▸ Exercise details
Below are some entries. Transcribe the lines from the one holding "This screenshot has height=432, width=524." to the one holding "You are a computer-use", inclusive, but not the pictures among them.
<<<<
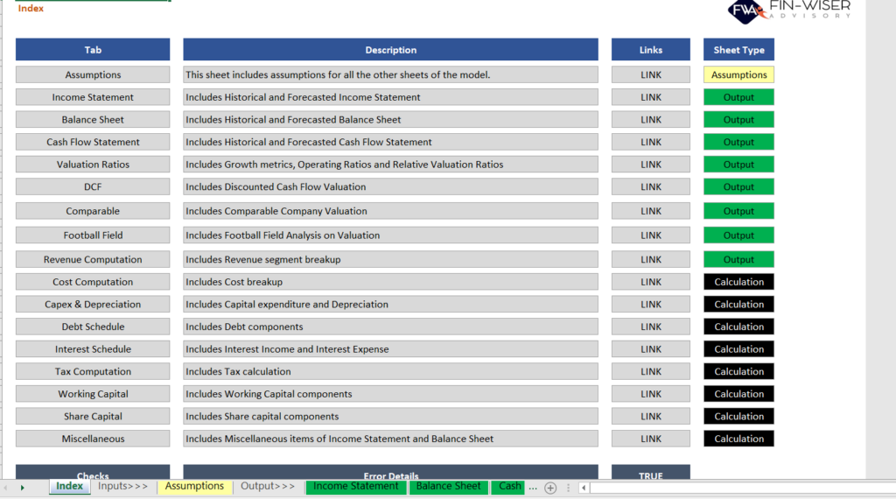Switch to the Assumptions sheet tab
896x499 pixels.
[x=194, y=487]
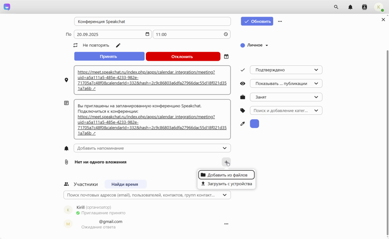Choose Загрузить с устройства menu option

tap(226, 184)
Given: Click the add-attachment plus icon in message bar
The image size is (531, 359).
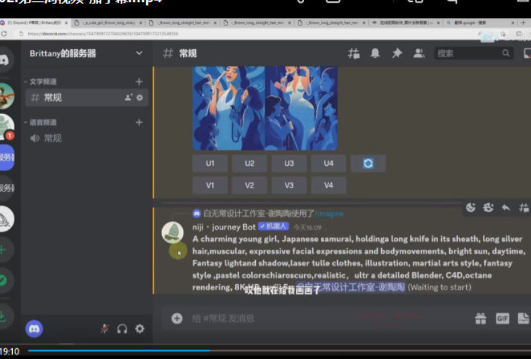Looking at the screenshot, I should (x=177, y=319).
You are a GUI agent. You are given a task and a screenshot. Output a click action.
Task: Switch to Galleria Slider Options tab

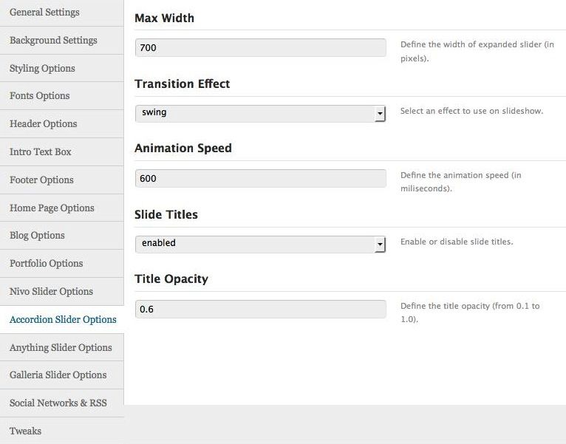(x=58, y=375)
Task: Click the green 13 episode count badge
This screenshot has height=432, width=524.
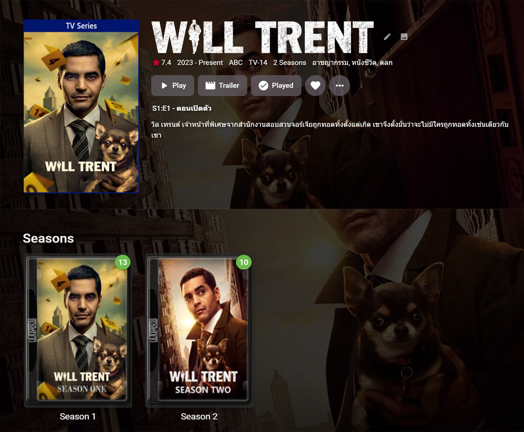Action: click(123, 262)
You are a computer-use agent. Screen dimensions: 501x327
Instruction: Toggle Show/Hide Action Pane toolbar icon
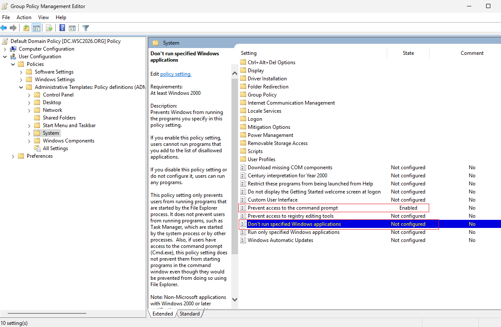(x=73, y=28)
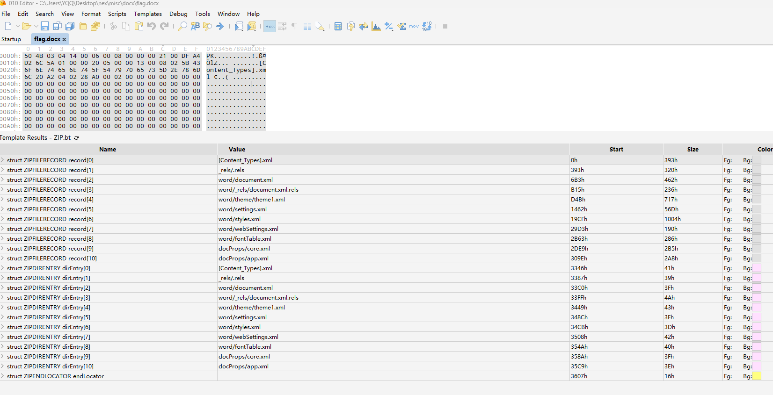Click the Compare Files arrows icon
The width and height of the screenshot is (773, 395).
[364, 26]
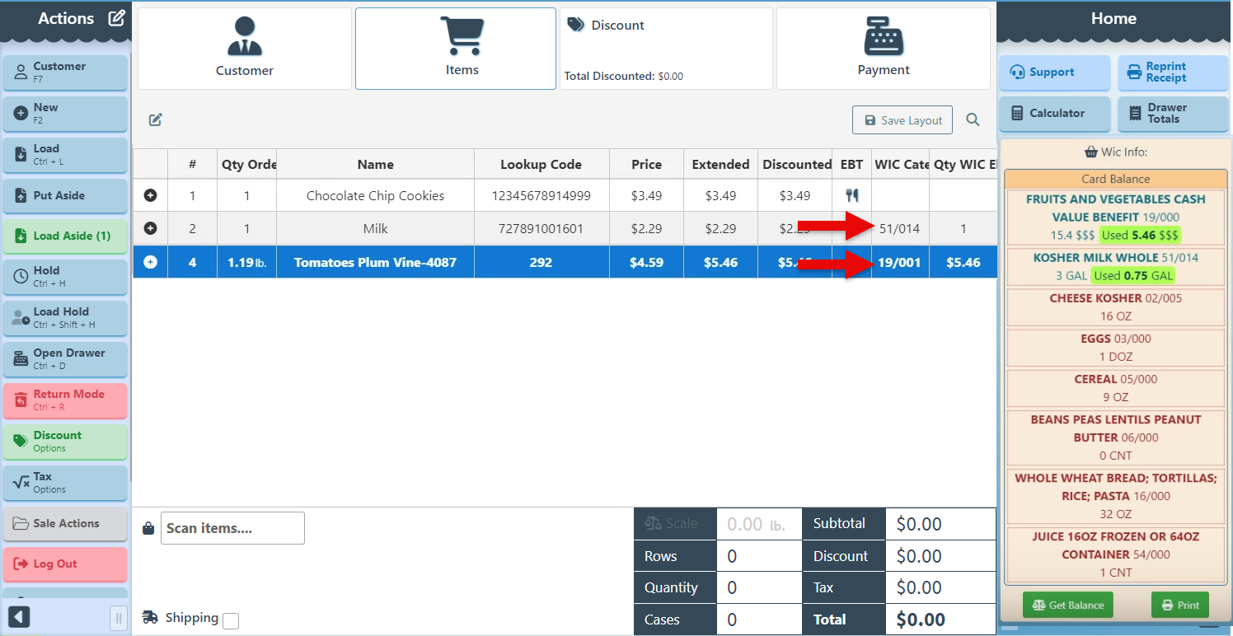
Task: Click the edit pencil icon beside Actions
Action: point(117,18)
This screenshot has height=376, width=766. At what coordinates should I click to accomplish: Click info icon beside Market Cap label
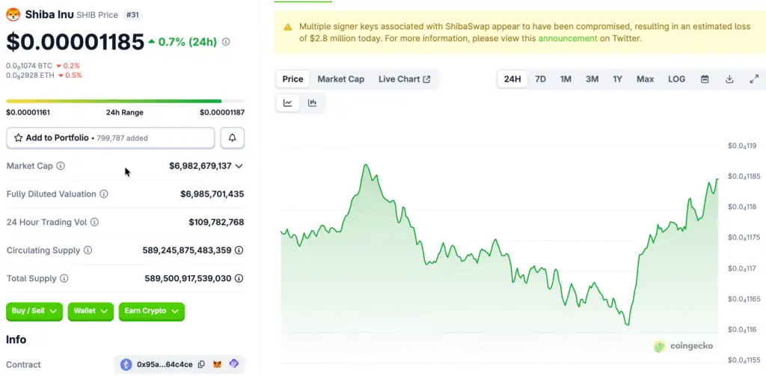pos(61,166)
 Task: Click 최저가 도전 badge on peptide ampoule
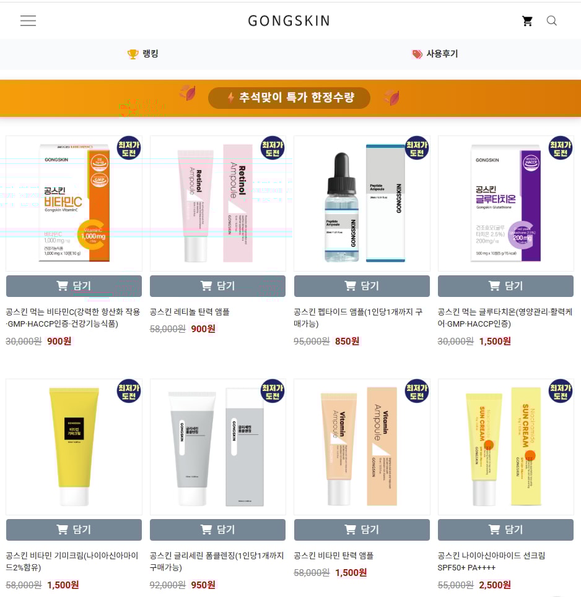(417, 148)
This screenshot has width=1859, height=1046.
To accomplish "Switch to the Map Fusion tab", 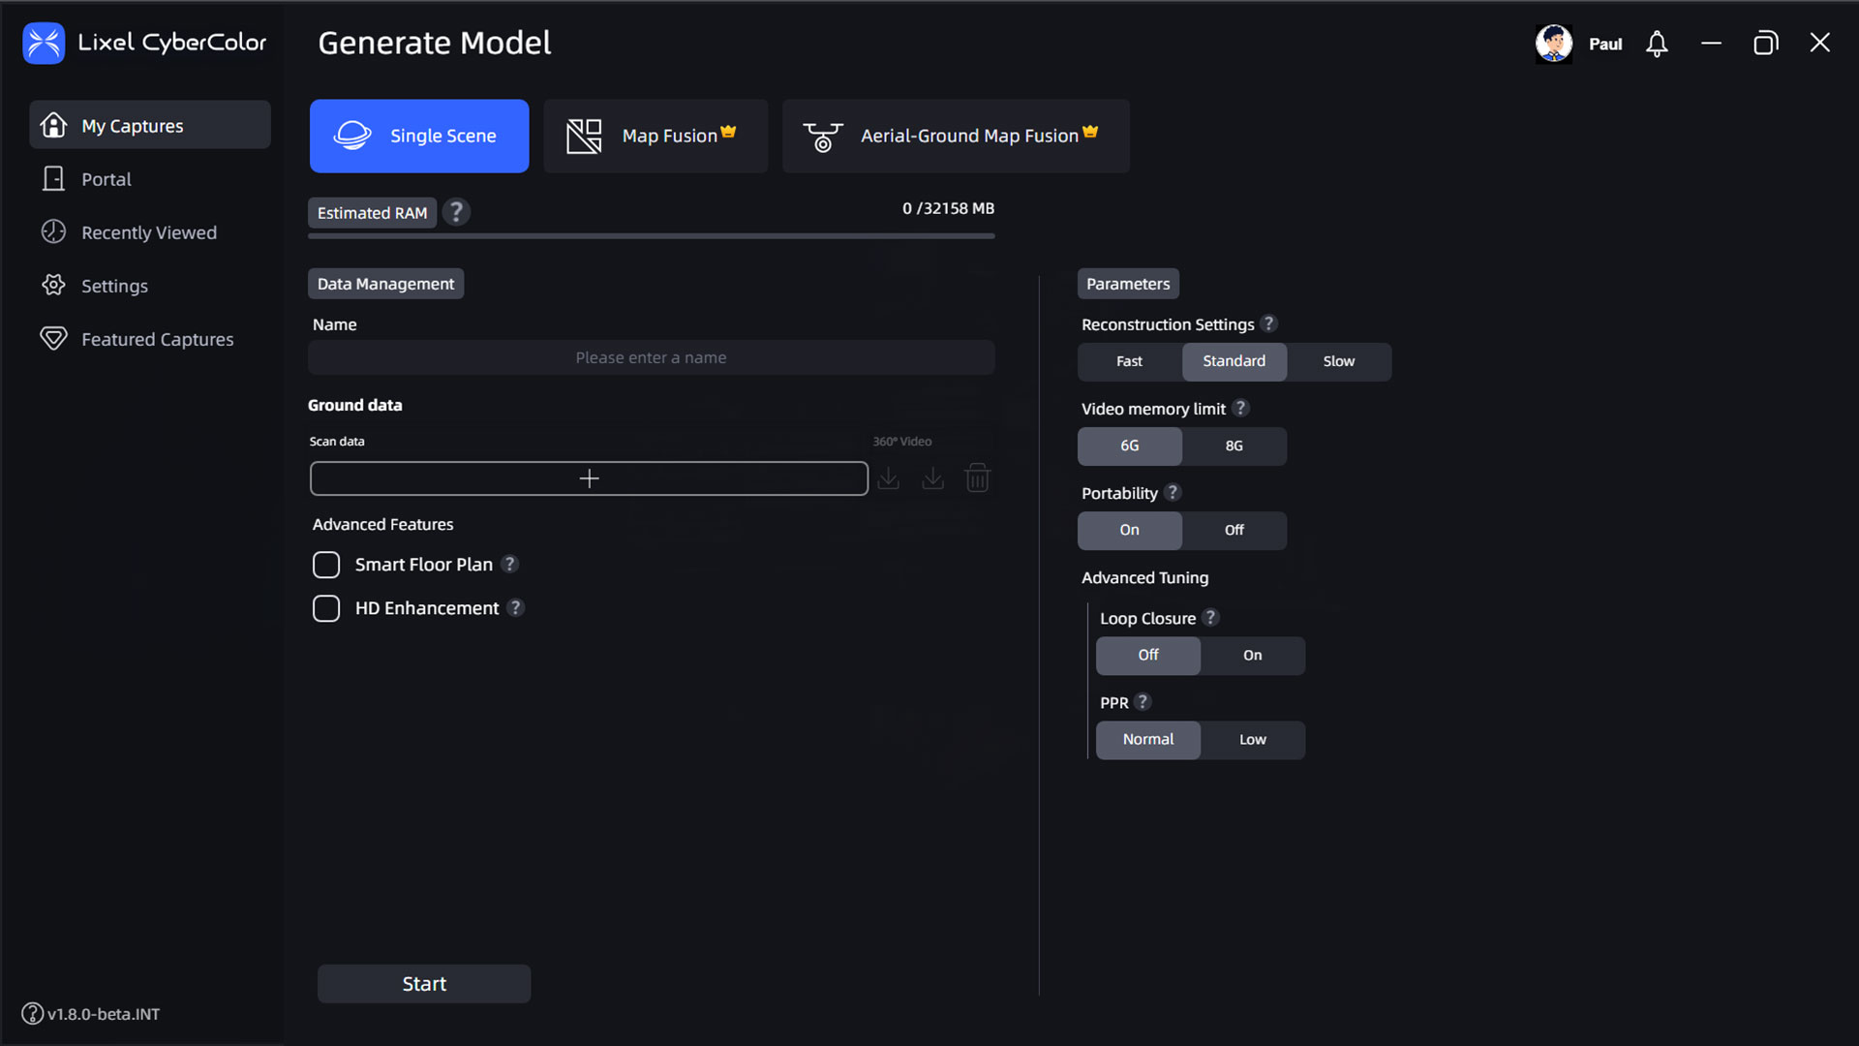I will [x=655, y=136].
>>>>
▸ Answer
This screenshot has height=432, width=524.
Action: click(123, 262)
You are a computer-use agent. Screen dimensions: 501x327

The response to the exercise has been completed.